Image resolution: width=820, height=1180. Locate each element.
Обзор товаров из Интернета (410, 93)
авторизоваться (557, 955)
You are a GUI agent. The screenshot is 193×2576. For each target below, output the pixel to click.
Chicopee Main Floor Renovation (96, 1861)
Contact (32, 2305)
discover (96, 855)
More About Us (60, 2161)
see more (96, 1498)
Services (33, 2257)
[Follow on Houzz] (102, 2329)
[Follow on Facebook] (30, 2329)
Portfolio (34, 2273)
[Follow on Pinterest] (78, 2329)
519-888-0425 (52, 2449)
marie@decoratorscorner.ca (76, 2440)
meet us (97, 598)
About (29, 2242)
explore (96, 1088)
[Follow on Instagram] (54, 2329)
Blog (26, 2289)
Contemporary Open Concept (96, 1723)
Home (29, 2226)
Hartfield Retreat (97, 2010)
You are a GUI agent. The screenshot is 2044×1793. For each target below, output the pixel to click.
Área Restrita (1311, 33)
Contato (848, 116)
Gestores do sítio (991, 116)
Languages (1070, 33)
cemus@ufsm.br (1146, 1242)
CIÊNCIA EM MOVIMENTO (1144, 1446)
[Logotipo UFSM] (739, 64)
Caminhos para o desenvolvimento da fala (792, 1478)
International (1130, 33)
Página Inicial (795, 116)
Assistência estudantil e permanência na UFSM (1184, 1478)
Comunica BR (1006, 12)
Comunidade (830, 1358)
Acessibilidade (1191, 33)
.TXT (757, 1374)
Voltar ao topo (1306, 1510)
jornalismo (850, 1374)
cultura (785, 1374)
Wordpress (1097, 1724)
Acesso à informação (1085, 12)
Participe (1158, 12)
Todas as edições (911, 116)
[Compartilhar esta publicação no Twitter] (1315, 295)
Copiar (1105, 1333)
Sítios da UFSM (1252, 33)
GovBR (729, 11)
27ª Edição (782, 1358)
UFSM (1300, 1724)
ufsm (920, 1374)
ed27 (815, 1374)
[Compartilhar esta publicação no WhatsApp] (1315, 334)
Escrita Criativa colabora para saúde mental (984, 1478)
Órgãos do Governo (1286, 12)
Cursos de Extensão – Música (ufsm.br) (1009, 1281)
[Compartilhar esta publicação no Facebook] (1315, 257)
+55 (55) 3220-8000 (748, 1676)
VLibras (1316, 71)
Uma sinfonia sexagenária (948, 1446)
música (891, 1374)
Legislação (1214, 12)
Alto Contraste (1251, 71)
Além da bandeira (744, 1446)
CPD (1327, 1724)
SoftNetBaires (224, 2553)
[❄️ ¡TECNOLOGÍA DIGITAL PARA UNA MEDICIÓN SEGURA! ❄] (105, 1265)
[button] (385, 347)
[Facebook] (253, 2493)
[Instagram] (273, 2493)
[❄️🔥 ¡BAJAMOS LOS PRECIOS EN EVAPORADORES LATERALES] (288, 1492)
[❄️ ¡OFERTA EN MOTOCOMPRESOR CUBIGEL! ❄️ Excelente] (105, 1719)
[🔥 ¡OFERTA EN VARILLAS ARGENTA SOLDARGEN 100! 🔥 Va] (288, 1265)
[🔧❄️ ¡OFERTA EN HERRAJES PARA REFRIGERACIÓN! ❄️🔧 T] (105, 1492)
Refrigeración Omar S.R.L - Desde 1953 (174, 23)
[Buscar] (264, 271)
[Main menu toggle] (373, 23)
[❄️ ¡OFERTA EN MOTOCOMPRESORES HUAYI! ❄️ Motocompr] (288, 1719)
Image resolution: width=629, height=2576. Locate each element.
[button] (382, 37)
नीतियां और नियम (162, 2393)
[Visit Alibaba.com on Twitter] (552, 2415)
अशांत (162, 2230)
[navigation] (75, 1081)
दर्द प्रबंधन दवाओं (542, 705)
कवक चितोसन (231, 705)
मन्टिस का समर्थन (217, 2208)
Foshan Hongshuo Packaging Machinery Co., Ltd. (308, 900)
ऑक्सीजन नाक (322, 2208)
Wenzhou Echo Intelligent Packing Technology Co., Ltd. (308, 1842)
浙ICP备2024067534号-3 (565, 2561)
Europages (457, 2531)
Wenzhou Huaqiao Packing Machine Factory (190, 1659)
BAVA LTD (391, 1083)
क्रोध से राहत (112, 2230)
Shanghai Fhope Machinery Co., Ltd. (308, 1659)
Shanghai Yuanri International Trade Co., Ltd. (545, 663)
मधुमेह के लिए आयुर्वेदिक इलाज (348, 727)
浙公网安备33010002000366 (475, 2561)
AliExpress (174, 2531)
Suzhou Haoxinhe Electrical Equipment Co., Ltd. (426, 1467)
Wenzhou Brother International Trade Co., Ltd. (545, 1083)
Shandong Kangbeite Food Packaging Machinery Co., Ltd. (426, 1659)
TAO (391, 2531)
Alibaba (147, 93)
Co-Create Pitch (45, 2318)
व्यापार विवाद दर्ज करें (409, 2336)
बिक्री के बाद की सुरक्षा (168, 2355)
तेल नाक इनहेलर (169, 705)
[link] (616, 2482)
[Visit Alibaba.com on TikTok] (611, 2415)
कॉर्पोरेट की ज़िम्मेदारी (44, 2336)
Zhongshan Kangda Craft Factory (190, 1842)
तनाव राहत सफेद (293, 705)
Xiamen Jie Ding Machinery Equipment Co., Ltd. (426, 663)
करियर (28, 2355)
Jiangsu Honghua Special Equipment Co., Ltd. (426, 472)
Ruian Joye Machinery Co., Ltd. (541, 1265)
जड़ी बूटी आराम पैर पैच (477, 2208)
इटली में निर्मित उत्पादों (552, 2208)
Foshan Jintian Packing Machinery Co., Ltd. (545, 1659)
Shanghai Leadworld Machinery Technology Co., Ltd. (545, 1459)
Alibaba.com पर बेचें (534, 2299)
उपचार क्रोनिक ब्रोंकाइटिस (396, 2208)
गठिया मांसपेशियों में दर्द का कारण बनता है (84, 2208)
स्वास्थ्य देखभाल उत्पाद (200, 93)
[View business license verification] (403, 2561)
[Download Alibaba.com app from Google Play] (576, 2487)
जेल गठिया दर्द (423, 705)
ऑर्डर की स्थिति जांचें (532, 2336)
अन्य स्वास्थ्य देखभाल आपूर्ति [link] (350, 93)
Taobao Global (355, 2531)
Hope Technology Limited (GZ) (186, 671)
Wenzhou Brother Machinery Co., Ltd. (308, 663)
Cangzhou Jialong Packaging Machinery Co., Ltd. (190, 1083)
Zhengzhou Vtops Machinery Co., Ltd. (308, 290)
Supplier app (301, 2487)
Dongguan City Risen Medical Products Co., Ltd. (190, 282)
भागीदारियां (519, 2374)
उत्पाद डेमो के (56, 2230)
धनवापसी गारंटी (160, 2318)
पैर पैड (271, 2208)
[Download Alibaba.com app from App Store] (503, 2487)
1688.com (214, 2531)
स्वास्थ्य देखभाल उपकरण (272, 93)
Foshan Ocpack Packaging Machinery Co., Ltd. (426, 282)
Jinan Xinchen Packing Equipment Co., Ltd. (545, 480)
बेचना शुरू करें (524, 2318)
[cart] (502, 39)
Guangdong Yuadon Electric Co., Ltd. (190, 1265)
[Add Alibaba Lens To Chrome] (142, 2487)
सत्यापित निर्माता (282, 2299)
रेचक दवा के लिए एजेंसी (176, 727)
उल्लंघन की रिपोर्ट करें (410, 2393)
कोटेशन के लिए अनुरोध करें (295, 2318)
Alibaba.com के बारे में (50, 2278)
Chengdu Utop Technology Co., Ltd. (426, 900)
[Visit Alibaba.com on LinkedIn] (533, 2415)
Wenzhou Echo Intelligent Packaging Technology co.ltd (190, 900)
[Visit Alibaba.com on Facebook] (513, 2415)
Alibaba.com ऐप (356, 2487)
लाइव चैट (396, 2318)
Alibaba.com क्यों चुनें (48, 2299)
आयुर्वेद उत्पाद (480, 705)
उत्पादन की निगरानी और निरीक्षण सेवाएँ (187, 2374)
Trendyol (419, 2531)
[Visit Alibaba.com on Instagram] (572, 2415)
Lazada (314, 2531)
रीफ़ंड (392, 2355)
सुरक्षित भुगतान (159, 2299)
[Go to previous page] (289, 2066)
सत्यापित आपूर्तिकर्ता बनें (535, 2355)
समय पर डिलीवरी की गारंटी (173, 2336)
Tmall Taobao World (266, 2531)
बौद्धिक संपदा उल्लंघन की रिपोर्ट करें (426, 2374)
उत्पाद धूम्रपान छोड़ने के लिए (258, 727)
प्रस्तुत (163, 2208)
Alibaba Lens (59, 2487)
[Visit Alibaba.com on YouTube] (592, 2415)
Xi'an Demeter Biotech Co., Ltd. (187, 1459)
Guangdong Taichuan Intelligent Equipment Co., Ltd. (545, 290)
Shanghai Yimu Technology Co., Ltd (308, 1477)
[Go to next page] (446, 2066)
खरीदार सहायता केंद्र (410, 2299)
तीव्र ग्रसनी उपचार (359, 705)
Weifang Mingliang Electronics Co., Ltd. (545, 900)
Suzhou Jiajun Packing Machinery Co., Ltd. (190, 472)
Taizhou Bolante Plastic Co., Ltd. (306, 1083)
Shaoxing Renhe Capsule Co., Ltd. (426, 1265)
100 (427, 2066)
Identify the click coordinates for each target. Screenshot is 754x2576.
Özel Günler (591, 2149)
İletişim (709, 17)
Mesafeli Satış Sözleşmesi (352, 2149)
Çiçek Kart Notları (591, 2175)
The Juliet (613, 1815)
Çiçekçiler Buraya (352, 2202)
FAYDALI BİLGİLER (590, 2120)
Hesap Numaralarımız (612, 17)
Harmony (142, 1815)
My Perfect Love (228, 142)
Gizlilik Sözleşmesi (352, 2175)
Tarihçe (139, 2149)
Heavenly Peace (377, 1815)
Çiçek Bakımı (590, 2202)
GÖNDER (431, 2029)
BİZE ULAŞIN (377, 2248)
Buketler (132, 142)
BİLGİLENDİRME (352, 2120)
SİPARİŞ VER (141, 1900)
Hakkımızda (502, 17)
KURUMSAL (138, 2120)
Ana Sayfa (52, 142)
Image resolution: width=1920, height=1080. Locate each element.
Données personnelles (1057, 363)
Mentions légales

=-=-=-=-=

If a line of the material contains the word "from", pick it out and copy it.

[Download Alibaba.com app from Google Play] (576, 2487)
[Download Alibaba.com app from App Store] (503, 2487)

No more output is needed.